**TASKS TO COMPLETE**
#1 Copy the stretch of the statute section on shareholder payment rights from "Section 910 — Right" through "or share exchange.".
#2 Proceed with the statute section on a shareholder's right to payment for shares, writing on from the point where it stops.
* START EXCERPT *
Section 910 — Right of shareholder to receive payment for shares upon merger or consolidation, or sale, lease, exchange or other disposition of assets, or share exchange.

 

(a) A shareholder of a domestic corporation shall, subject to and by complying with section 623 (Procedure to enforce shareholder’s right to receive payment for shares), have the right to receive payment of the fair value of his shares and the other rights and benefits provided by such section, in the following cases:

 

(1) Any shareholder entitled to vote who does not assent to the taking of an action specified in clauses (A), (B) and (C).
* END EXCERPT *
* START RECORD SET *
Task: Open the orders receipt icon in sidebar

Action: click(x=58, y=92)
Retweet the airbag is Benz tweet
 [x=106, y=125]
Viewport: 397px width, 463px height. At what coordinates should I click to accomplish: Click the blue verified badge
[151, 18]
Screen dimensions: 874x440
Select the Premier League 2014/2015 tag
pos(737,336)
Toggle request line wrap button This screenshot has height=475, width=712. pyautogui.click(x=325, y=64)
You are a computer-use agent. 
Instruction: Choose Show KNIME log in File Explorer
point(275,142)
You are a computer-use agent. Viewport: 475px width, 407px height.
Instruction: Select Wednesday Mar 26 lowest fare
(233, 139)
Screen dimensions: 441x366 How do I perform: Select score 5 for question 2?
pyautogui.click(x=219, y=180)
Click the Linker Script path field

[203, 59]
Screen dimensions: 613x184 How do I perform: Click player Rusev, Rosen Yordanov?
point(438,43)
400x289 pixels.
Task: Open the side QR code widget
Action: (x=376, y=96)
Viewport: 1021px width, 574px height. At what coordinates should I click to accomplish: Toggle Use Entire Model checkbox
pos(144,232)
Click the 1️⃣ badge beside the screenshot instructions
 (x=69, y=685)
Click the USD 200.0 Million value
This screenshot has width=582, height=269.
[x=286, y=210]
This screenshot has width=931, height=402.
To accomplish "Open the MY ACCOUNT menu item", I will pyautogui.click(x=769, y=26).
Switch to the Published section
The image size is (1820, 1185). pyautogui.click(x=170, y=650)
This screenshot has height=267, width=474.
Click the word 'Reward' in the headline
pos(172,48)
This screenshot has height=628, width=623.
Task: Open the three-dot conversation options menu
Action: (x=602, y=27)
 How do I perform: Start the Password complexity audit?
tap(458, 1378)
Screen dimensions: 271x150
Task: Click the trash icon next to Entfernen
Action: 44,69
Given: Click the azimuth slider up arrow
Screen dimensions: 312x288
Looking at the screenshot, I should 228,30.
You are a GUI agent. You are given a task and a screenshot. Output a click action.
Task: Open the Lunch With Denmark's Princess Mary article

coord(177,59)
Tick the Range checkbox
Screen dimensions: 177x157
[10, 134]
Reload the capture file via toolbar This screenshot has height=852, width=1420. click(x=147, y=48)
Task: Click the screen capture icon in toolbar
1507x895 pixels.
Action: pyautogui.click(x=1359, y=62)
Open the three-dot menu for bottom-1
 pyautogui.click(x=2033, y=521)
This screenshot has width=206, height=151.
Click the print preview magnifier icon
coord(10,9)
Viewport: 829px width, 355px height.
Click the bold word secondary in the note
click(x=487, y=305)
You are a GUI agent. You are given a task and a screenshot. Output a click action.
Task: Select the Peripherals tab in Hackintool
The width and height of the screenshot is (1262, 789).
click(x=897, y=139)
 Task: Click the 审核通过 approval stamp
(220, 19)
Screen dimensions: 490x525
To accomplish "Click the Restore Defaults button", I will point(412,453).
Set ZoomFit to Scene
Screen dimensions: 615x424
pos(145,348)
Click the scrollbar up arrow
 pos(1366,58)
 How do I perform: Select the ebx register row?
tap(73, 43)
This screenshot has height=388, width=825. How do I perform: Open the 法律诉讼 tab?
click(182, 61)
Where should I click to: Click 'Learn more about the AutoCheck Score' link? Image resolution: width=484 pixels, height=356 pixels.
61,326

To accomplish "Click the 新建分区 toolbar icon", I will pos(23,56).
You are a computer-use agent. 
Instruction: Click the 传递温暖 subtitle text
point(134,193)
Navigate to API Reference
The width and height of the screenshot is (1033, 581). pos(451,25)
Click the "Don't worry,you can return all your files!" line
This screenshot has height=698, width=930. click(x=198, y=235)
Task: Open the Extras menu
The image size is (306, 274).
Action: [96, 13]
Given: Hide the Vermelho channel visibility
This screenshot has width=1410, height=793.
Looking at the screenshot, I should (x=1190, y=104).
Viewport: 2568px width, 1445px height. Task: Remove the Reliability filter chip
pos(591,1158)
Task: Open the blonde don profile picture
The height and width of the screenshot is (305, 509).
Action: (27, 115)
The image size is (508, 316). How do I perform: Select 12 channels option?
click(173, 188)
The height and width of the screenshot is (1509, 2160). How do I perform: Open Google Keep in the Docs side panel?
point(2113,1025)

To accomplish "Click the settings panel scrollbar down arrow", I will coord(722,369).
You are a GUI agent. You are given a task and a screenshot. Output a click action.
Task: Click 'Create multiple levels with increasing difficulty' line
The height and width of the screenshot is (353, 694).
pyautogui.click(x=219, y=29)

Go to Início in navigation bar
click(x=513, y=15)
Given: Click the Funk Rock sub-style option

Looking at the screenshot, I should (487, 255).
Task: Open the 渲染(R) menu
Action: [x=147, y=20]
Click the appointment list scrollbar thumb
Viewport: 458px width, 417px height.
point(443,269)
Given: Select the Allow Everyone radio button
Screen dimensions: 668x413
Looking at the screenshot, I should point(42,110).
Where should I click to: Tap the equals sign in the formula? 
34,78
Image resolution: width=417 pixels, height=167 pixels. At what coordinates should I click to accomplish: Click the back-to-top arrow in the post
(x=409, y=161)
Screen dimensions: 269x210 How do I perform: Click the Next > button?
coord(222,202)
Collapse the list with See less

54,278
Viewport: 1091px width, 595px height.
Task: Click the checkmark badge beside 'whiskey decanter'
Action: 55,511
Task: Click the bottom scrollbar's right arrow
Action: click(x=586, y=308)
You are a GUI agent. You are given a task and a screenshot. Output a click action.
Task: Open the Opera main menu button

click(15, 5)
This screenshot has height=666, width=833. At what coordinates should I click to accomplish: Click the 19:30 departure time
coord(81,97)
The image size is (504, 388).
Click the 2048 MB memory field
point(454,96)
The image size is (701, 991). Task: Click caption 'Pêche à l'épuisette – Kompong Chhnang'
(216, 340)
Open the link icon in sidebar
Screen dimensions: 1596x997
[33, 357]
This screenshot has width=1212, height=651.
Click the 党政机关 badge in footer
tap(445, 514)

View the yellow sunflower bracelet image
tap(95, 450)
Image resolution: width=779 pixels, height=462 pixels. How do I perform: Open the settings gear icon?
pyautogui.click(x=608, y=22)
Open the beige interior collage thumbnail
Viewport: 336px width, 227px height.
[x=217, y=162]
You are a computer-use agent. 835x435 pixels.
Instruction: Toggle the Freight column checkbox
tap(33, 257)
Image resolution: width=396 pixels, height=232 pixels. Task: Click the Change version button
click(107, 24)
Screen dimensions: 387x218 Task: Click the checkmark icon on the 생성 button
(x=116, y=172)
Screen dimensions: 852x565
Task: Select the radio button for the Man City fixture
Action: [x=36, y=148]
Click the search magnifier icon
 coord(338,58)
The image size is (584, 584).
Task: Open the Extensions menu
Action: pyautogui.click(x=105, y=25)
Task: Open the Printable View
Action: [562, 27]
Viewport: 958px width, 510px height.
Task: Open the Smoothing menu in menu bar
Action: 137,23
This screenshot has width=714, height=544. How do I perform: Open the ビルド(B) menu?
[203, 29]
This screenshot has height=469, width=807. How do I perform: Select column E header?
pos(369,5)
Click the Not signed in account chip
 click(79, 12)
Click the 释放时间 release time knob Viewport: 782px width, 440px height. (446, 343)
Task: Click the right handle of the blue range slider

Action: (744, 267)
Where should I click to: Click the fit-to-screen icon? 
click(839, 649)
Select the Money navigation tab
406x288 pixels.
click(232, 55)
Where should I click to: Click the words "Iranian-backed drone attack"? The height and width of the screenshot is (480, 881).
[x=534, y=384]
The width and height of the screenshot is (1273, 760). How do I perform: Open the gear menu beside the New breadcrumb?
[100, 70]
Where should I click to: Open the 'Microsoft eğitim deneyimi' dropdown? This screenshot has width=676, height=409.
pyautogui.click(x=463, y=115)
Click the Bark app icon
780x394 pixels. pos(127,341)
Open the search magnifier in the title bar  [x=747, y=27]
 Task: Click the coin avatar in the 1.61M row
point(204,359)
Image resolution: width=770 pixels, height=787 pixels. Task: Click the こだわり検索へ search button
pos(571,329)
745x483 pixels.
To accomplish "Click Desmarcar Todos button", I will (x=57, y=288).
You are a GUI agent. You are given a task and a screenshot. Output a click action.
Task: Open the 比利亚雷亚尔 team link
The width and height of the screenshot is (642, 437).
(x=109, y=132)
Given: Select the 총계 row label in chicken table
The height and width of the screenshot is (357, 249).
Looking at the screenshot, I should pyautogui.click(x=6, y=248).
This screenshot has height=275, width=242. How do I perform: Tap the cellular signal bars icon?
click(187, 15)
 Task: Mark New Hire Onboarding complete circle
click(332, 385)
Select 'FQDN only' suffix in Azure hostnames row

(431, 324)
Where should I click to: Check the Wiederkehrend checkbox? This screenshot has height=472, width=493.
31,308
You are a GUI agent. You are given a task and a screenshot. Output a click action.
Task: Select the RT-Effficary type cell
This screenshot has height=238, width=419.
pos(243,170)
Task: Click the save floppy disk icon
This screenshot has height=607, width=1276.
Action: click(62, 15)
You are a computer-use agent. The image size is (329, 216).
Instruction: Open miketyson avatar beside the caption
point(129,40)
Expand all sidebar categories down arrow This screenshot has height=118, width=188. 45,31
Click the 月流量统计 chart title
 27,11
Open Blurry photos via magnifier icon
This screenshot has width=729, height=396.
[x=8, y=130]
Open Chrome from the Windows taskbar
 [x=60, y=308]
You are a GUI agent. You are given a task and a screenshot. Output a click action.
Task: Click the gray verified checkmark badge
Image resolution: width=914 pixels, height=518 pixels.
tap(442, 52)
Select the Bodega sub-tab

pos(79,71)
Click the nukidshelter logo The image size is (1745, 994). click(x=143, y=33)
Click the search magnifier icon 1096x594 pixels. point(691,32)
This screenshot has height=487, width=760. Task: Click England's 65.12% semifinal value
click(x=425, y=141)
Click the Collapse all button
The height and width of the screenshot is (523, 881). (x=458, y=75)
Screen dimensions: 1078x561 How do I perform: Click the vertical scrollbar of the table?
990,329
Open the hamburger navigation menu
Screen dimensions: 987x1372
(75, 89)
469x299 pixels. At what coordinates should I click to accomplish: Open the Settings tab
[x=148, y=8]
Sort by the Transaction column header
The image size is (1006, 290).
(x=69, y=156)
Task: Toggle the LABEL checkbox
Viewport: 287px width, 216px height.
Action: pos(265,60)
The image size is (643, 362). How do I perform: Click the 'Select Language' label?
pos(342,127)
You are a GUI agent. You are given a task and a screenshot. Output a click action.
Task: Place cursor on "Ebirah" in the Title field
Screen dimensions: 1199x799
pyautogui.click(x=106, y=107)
* END RECORD SET *
**WRITTEN RESPONSES**
#1
Section 910 — Right of shareholder to receive payment for shares upon merger or consolidation, or sale, lease, exchange or other disposition of assets, or share exchange.

#2
(A) Any plan of merger or consolidation to which the corporation is a party; except that the right to receive payment of the fair value of his shares shall not be available:

 

(i) To a shareholder of the parent corporation in a merger authorized by section 905 (Merger of parent and subsidiary corporations), or paragraph (c) of section 907 (Merger or consolidation of domestic and foreign corporations); or

 

(ii) To a shareholder of the surviving corporation in a merger authorized by this article, other than a merger specified in subclause (i), unless such merger effects one or more of the changes specified in subparagraph (b)(6) of section 806 (Provisions as to certain proceedings) in the rights of the shares held by such shareholder; or

 

(iii) Notwithstanding subclause (ii) of this clause, to a shareholder for the shares of any class or series of stock, which shares or depository receipts in respect thereof, at the record date fixed to determine the shareholders entitled to receive notice of the meeting of shareholders to vote upon the plan of merger or consolidation, were listed on a national securities exchange or designated as a national market system security on an interdealer quotation system by the National Association of Securities Dealers, Inc.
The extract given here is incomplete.